Symantec Endpoint Protection prior to SEP 12.1 RU6 MP9 could be susceptible to a privilege escalation vulnerability, which is a type of issue that allows a user to gain elevated access to resources that are normally protected at lower access levels. In the circumstances of this issue, the capability of exploit is limited by the need to perform multiple file and directory writes to the local filesystem and as such, is not feasible in a standard drive-by type attack.
This vulnerability carries a HIGH severity rating with a CVSS v3.1 score of 7.8, requiring local system access to exploit with relatively low complexity without requiring user interaction requiring only low-level privileges . The vulnerability impacts confidentiality (data exposure), integrity (unauthorized modifications), and availability (service disruption) for affected systems. Impacting 1 product from symantec organizations running these solutions should prioritize assessment and patching.

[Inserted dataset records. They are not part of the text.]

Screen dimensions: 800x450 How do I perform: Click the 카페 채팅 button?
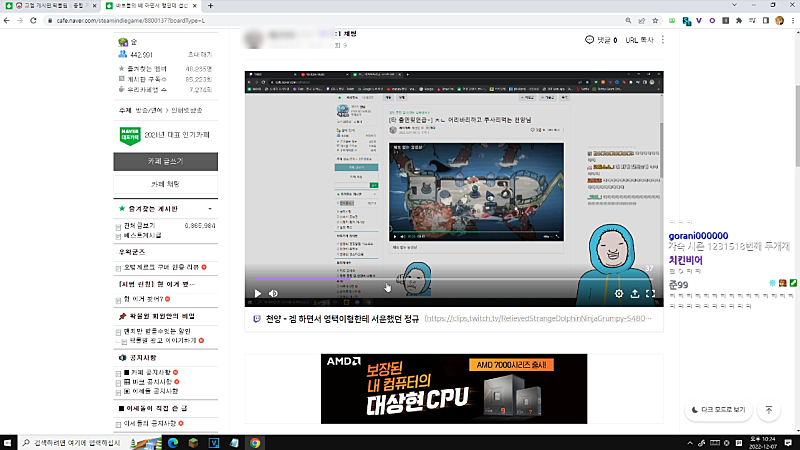165,185
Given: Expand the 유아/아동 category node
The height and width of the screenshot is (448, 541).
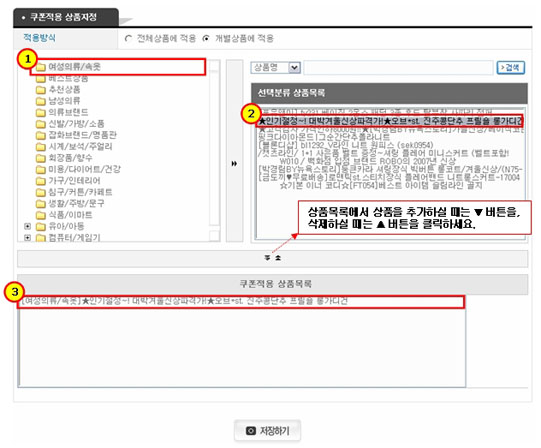Looking at the screenshot, I should click(x=28, y=226).
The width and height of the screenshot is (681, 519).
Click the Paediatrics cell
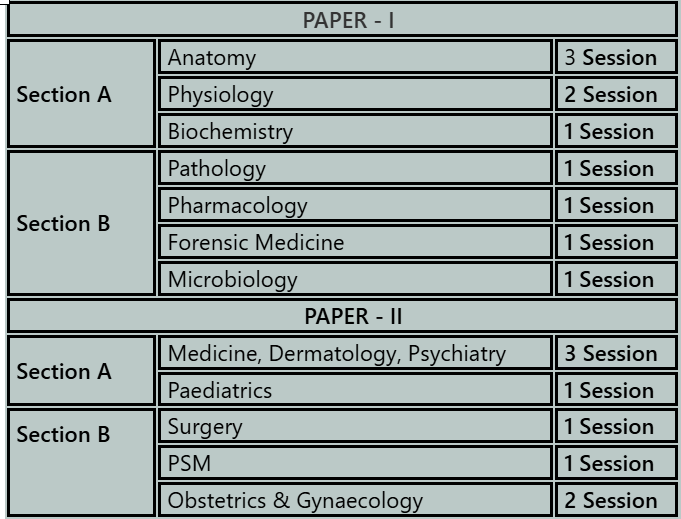[x=355, y=390]
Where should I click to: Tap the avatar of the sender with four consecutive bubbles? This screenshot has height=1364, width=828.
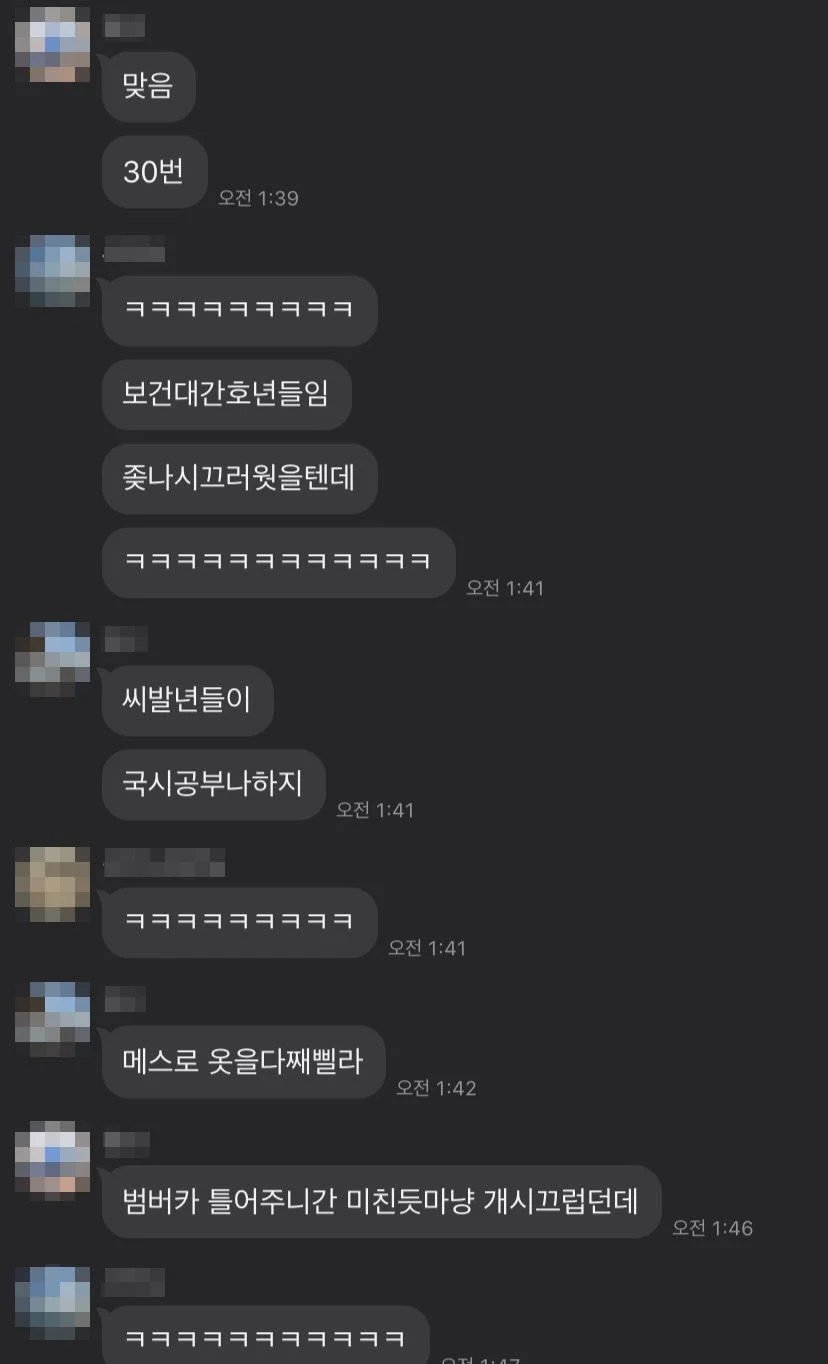[x=53, y=272]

First disclosed in 2017, this vulnerability was reported during a period defined by widespread IoT adoption challenges, mobile security concerns, and the emergence of advanced persistent threat (APT) techniques. Contemporary mitigation strategies focused on secure development practices and third-party component vetting.
2017-11-06T23:29:00.250
2025-04-20T01:37:25.860
Deferred
CVSSv3.0: 7.8 (HIGH)
AV:L/AC:L/Au:N/C:P/I:P/A:P
3.9
6.4
| Type | Vendor | Product | Version/Range | Vulnerable? |
|---|---|---|---|---|
| Application | symantec | endpoint_protection | < 12.1 | Yes |
SecUtils normalizes and enriches National Vulnerability Database (NVD) records by standardizing vendor and product identifiers, aggregating vulnerability metadata from both NVD and MITRE sources, and providing structured context for security teams. For symantec's affected products, we extract Common Platform Enumeration (CPE) data, Common Weakness Enumeration (CWE) classifications, CVSS severity metrics, and reference data to enable rapid vulnerability prioritization and asset correlation. This record contains no exploit code, proof-of-concept instructions, or attack methodologies—only defensive intelligence necessary for patch management, risk assessment, and security operations.